Le 1er mai 2008 est entrée en vigueur une nouvelle circulaire de la Commission fédérale des banques (CFB) visant à prévenir les abus de marché. Alors même que le parlement a récemment décidé d'élargir le champ d'application de l'article du code pénal sur les délits d'initiés, la CFB s'attache ainsi à renforcer l'arsenal existant en matière de lutte contre les comportements abusifs en matière financière. Voilà qui devrait contribuer à renforcer l'image et la réputation de notre place financière.

Contrairement à l'Union européenne, la Suisse se caractérise par une approche quelque peu morcelée, C'est en effet au travers d'une série de décisions concrètes, rendues petit à petit par la CFB dans le cadre de procédures spécifiques ouvertes contre des banques, qu'a fini par se tisser l'ouvrage. Cette approche a reçu la bénédiction du Tribunal fédéral le 2 février 2000, dans un arrêt Biber Holding SA (ATF 2A.230/1999). Dans cette affaire, notre haute cour avait confirmé qu'une banque ne saurait profiter d'informations privilégiées pour se débarrasser d'actions au détriment du marché. Elle avait au passage également reconnu la valeur de l'art. 3 al. 2 lit. c de la loi sur les banques (LB) comme base légale suffisante pour appréhender toutes sortes de comportements jugés contraires à la bonne foi ou aux bonnes pratiques en matière bancaire.

Objectifs ambitieux

La circ.-CFB 08/1 s'inscrit dans le prolongement de l'arrêt Biber. Ses objectifs sont plutôt ambitieux, puisqu'elle vise non seulement à informer sur la pratique existante, mais également à «établir des règles de conduite pour tous les intermédiaires financiers soumis à surveillance dans le domaine du négoce des valeurs mobilières». Optant pour une approche basée sur des principes, la nouvelle circulaire indique quatre grands groupes de comportements prohibés.
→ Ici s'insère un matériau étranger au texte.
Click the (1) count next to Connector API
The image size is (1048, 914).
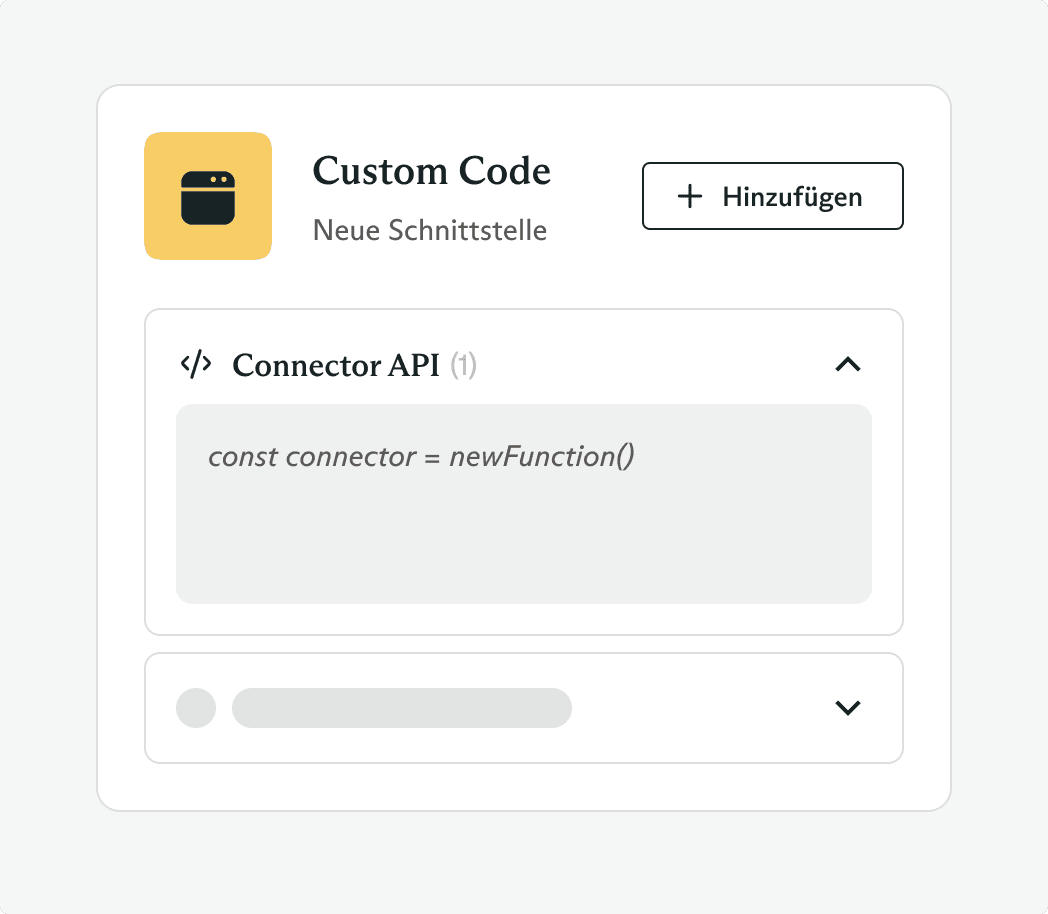point(463,366)
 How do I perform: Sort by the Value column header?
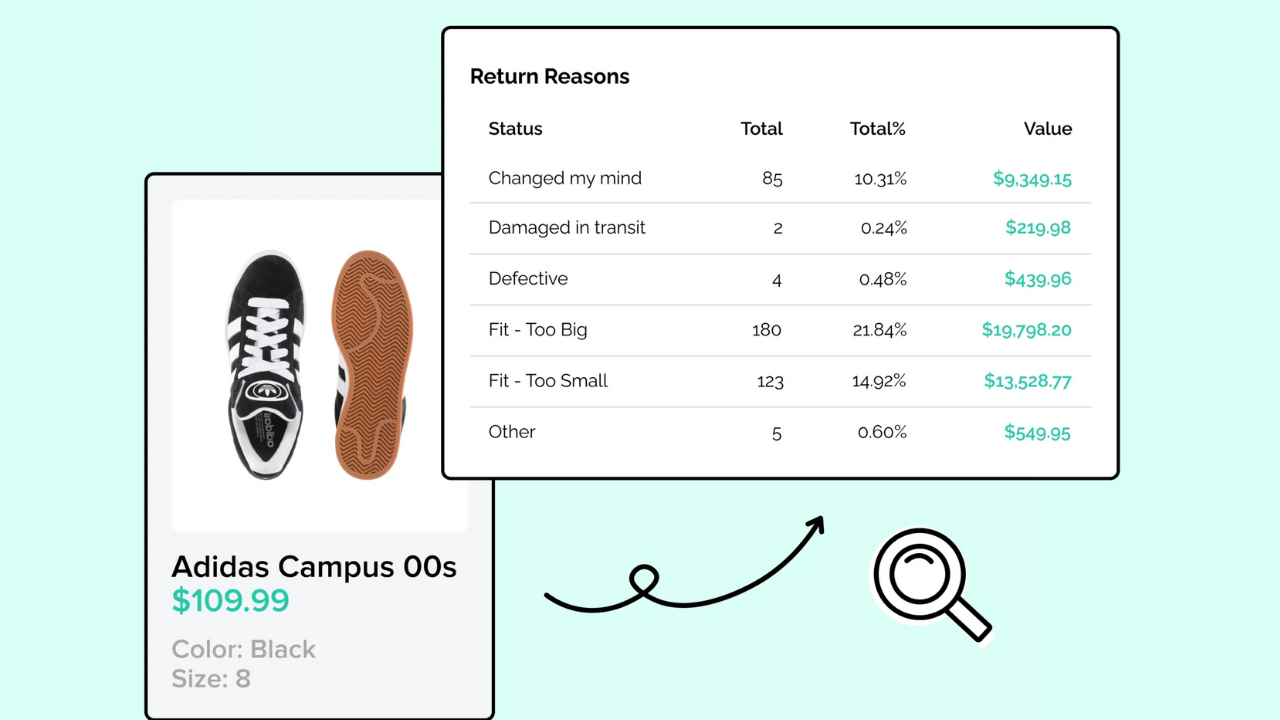[x=1047, y=129]
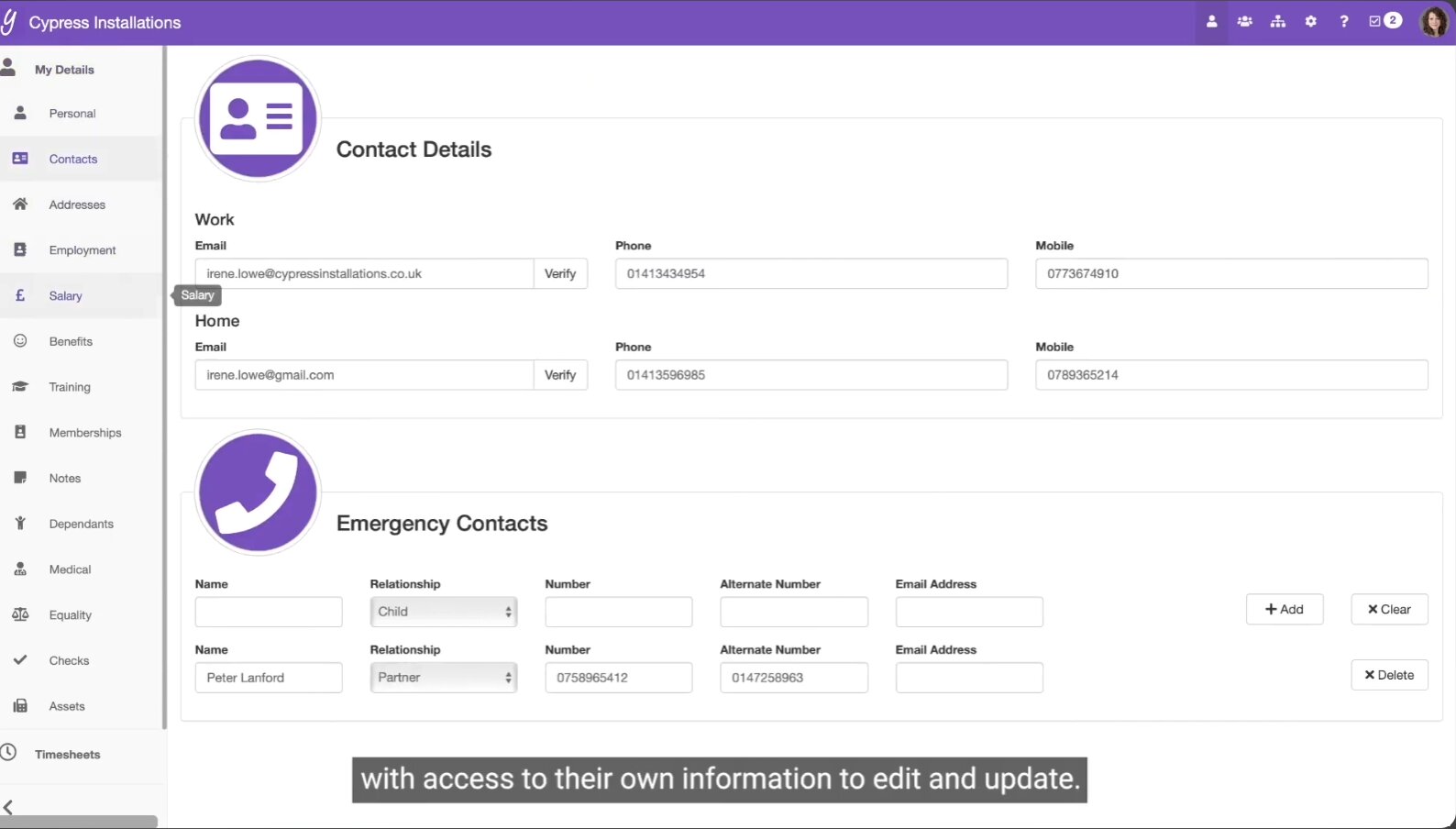Collapse the sidebar using the left chevron
Screen dimensions: 1456x829
coord(8,807)
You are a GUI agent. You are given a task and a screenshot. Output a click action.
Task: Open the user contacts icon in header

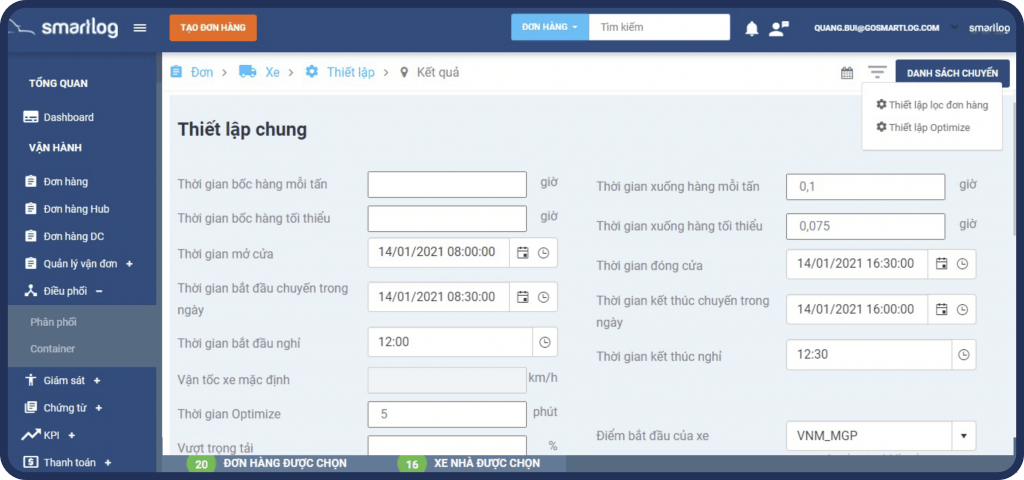pos(778,29)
Ainsi, et c'est le premier principe, le négoce de valeurs mobilières ne doit pas s'effectuer sur la base d'informations confidentielles. C'est l'interdiction de l'usage, et de la divulgation, abusif d'informations. Parmi les exceptions à la règle figurent les opérations qui, malgré la connaissance d'informations confidentielles, auraient été effectuées sans celle-ci, de même que la poursuite d'une stratégie d'investissement préalable mise en place indépendamment des informations confidentielles.

Conformément au second principe, toute opération sur valeurs mobilières doit présenter une justification économique. Les transactions fictives, de même que celles qui visent à créer l'apparence d'une activité de négoce, sont prohibées. Sont visés ici les cas de manipulation de marché, pris au sens large. Tout comme en droit européen, les opérations de stabilisation de cours demeurent admises, pour autant qu'elles respectent certaines conditions.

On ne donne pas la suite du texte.